INFORMATION PROVIDED:

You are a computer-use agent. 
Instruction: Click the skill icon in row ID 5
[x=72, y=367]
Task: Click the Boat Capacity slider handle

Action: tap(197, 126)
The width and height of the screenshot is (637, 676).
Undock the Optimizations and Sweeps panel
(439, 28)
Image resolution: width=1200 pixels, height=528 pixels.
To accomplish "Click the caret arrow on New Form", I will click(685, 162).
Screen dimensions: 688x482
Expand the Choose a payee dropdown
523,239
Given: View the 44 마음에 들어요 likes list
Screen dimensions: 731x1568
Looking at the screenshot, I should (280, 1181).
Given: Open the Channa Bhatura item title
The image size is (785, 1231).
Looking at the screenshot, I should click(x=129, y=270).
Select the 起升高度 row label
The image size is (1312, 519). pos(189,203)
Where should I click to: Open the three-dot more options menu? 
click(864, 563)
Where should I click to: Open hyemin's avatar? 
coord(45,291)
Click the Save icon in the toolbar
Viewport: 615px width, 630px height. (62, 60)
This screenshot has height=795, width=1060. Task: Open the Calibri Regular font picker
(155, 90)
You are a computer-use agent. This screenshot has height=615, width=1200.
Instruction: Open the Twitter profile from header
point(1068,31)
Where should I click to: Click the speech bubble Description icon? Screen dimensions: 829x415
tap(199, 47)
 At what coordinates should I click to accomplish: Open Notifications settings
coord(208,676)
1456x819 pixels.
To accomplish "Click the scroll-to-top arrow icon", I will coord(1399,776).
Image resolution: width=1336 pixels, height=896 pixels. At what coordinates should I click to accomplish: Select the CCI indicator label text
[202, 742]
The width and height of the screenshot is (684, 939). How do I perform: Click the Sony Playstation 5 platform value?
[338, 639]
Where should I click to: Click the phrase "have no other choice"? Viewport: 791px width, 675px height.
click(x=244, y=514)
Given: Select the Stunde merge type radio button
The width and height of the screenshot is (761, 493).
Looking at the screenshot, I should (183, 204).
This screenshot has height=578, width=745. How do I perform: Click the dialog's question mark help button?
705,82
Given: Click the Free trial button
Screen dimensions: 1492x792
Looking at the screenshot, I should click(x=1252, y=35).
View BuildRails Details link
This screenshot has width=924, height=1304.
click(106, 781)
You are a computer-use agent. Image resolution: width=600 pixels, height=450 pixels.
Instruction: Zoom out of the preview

WHAT THIS TASK INVOLVES:
Each line from the one holding "Given: Select the" to the end of the data above goes into the answer exactly as written, and no other line does.

OUTPUT:
Given: Select the Stunde merge type radio button
The width and height of the screenshot is (761, 493).
Looking at the screenshot, I should (183, 204).
This screenshot has height=578, width=745. How do I perform: Click the dialog's question mark help button?
705,82
Given: Click the Free trial button
Screen dimensions: 1492x792
Looking at the screenshot, I should click(x=1252, y=35).
View BuildRails Details link
This screenshot has width=924, height=1304.
click(106, 781)
You are a computer-use agent. Image resolution: width=600 pixels, height=450 pixels.
Instruction: Zoom out of the preview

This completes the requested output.